Woz is just insecure and has that insipid low brow underdog emotional immaturity. The innocent everyman worker ants are better than the King right?


U drinking the koolaid man. You act like jobs didn't have major flops.

Woz giving their first employee stock was the right thing to do, an act of appreciation. Jobs offering nothing was a d**k move.
 
U drinking the koolaid man. You act like jobs didn't have major flops.

Woz giving their first employee stock was the right thing to do, an act of appreciation. Jobs offering nothing was a d**k move.
Jobs even screwed Woz out of money when they first started. I really don't think Apple would have been around if not for Woz, he was the true genius behind Apple in the beginning. Jobs was a snake-oil salesman, nothing more.
 
It wasn't even close.

The TRS-80, and later the Commodores and Ataris, are what brought home computing to the masses. They were far more affordable and available.

By the end of 1978, Apple had sold just over 8,000 Apple II computers, whereas over 250,000 TRS-80s had been sold.

View attachment 518158

By the time the Apple II finally started selling pretty well, the IBM PC came in and took over nearly the entire market.

the apple ii was in production for 17 years. the TRS only four. thus it's fair to say that it was one of the first most-popular PCs in history and more popular and successful than any Tandy.

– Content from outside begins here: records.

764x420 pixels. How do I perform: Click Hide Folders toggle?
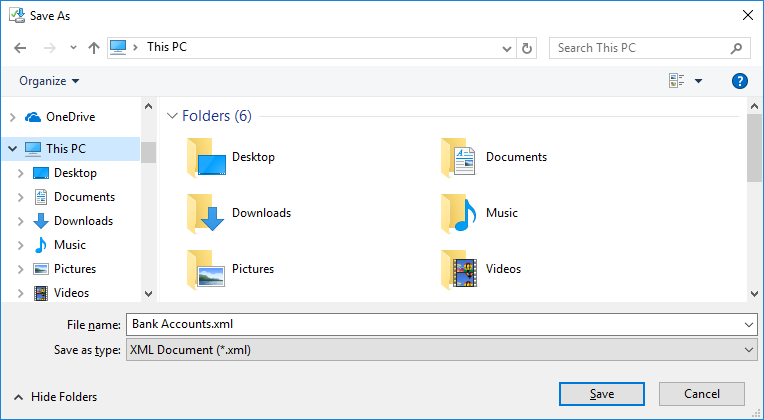[55, 397]
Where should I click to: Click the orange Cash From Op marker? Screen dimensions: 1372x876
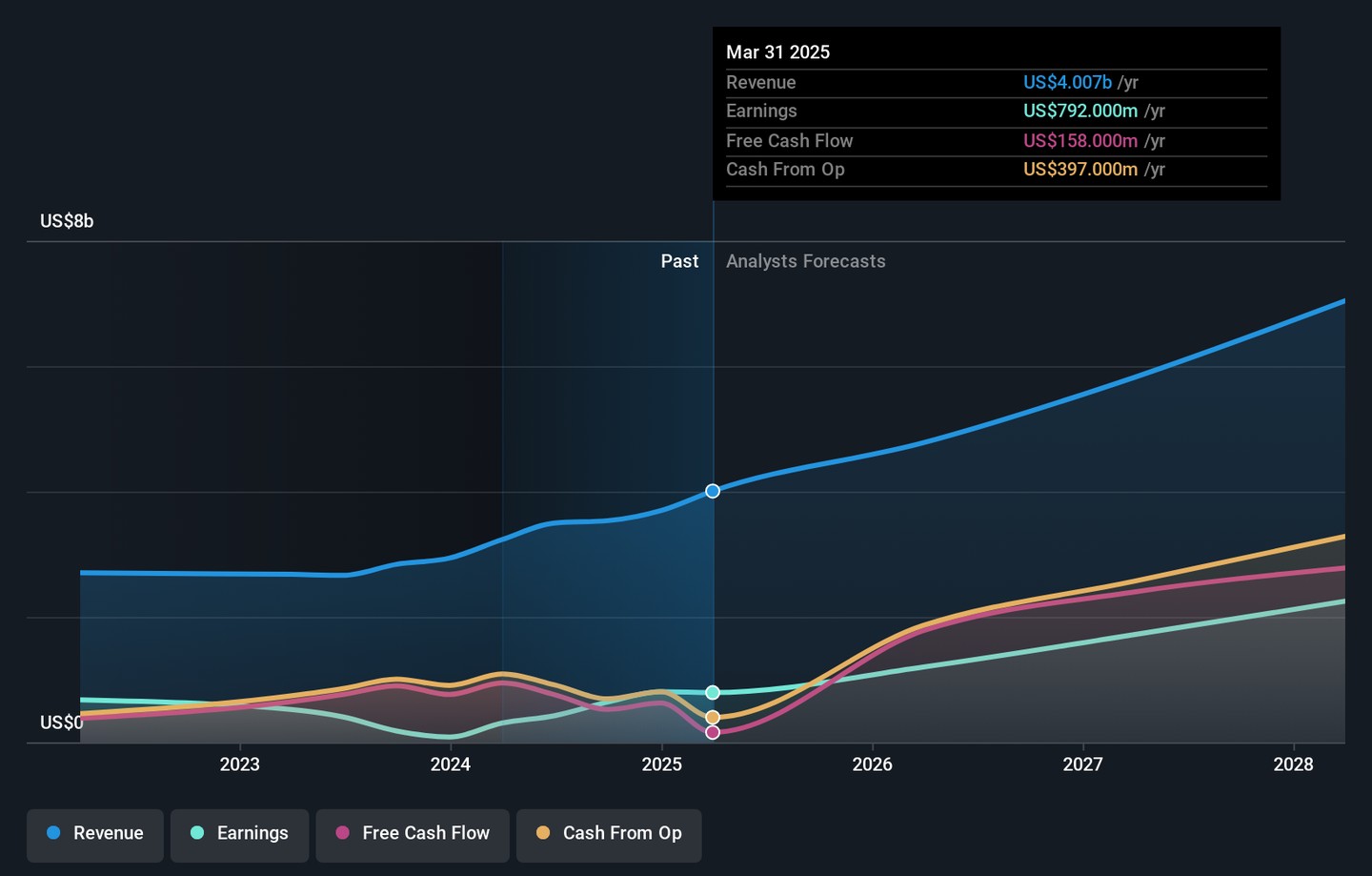click(713, 717)

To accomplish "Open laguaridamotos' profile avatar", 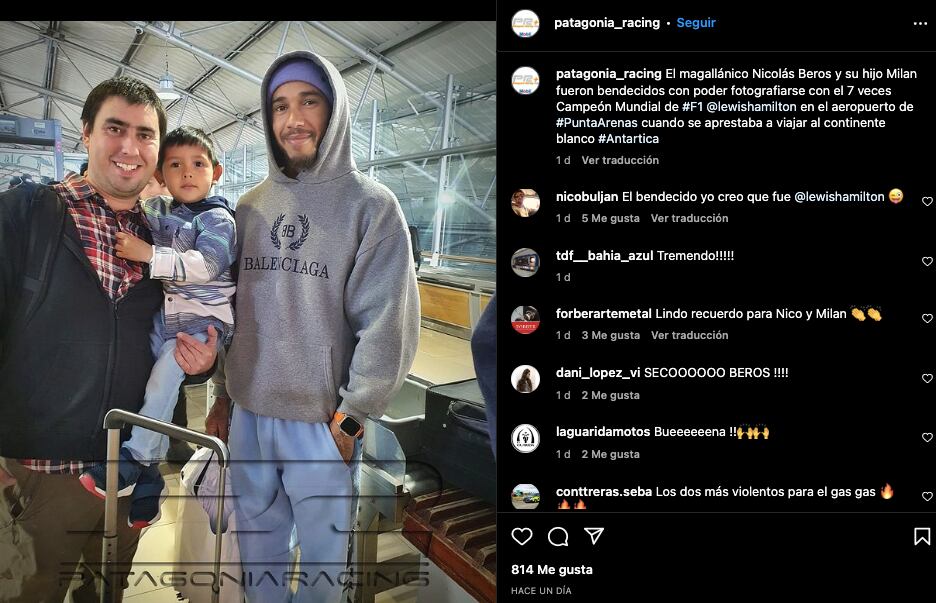I will tap(525, 438).
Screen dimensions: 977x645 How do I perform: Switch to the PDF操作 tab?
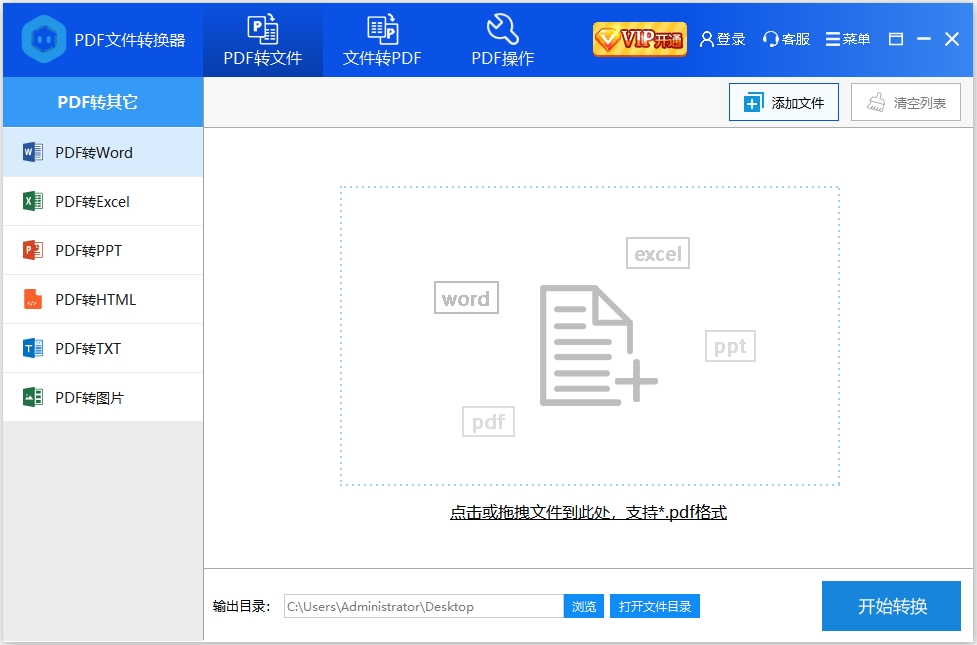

http://en.m.wikipedia.org/wiki/Apple_II_series
 
ENOUGH with Jobs!!! The man was such a tool. Why do we still talk about him years after his demise. STEVE IS DEAD. D.E.A.D. Gone forever!!!

if I didnt know better, I'd think you were trolling. but ok assuming you aren't -- Jobs transformed several product categories and entire industries. much like Henry Ford or Walt Disney, whom we also still discuss to this day.